- [PROVIDED PASSAGE]:
- Opening Delimiter -
Determine Protein Interaction Affinity without Purification Reveals a Two-enzyme Co-recognition of SUMOylation Substrate using Quantitative FRET (qFRET) Technology

Protein-protein interaction is the most fundamental process in life, and the quantification and manipulation of protein interaction activation or inhibition are critical for a comprehensive understanding of physiological processes and the development of new medicines that modulate protein-protein interactions. Due to its essential roles in physiology and pathology, many methodologies and technologies have been developed to determine the interaction events and parameters of interaction affinity. However, due to the nature of these methodologies, interactive partner needs to be purified, and large quantities of proteins are needed. This significantly limits quantitatively understanding of protein interaction and its application in therapeutics development. Recently, a quantitative FRET(qFRET) method was developed to determine purified protein-protein interaction affinity for purified proteins in vitro. Here, for the first time, we report the development of a high-throughput approach to determining the protein interaction affinity between two un-purified proteins using a quantitative FRET assay(qFRET). Two proteins, SUMO E2 conjugating enzyme, Ubc9, and RanGap1c, were first employed for the methodology development. We then determined the interaction affinities of Ubc9 and PIAS1 with influenza A virus NS1 protein without purifying two interactive partners. We found that both enzymes have high affinities to interaction affinity to the NS1, and this provides a kinetics explanation for the SUMOylation two-enzyme co-recognition mechanism to achieve high substrate specificity in vivo. The protein interaction affinity determination without purification provides several advantages over the current methods, including high accuracy, no tedious protein purification process, and high-throughput assay. The novel approach, so-called High-throughput determination of protein interaction affinity, KD, without purification using quantitative FRET assay, and scientific discoveries, representing a significant advancement in technology and scientific discovery, holds great potential for large-scale protein-protein interaction affinity determinations in vitro and in vivo.
- Closing Delimiter -
- [GIVEN DATA]:
- Opening Delimiter -
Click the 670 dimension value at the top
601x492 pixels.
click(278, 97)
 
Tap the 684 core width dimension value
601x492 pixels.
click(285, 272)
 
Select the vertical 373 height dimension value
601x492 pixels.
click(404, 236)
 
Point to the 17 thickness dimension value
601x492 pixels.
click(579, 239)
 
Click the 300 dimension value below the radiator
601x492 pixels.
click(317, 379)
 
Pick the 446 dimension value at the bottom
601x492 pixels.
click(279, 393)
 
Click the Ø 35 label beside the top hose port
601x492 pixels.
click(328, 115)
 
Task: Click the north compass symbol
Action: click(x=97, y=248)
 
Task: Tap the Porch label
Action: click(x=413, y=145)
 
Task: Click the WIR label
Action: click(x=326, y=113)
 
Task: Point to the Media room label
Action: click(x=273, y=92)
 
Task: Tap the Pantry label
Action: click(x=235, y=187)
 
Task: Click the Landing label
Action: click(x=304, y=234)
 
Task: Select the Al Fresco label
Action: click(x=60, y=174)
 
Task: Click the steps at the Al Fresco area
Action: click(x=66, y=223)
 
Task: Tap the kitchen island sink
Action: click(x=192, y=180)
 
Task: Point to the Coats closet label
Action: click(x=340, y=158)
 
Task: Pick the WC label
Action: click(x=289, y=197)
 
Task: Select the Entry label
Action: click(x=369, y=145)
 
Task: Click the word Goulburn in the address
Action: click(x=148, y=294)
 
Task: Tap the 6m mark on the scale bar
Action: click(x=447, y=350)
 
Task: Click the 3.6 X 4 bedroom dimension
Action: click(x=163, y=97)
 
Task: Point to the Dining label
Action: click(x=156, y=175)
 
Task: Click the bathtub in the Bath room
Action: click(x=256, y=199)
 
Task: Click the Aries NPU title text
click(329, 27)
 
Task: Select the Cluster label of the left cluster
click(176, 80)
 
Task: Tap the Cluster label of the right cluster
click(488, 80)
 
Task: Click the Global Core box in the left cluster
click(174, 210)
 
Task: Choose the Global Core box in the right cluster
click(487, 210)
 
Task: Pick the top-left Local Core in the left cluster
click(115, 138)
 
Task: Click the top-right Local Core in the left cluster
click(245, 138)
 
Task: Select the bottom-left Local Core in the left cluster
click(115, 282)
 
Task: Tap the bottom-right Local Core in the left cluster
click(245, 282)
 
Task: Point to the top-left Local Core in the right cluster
- Closing Delimiter -
- [TASK PROMPT]:
According to the qFRET abstract, which two proteins were used first to develop the method?

- [RESULT OF THE EXERCISE]:
The SUMO E2 conjugating enzyme Ubc9 and RanGap1c.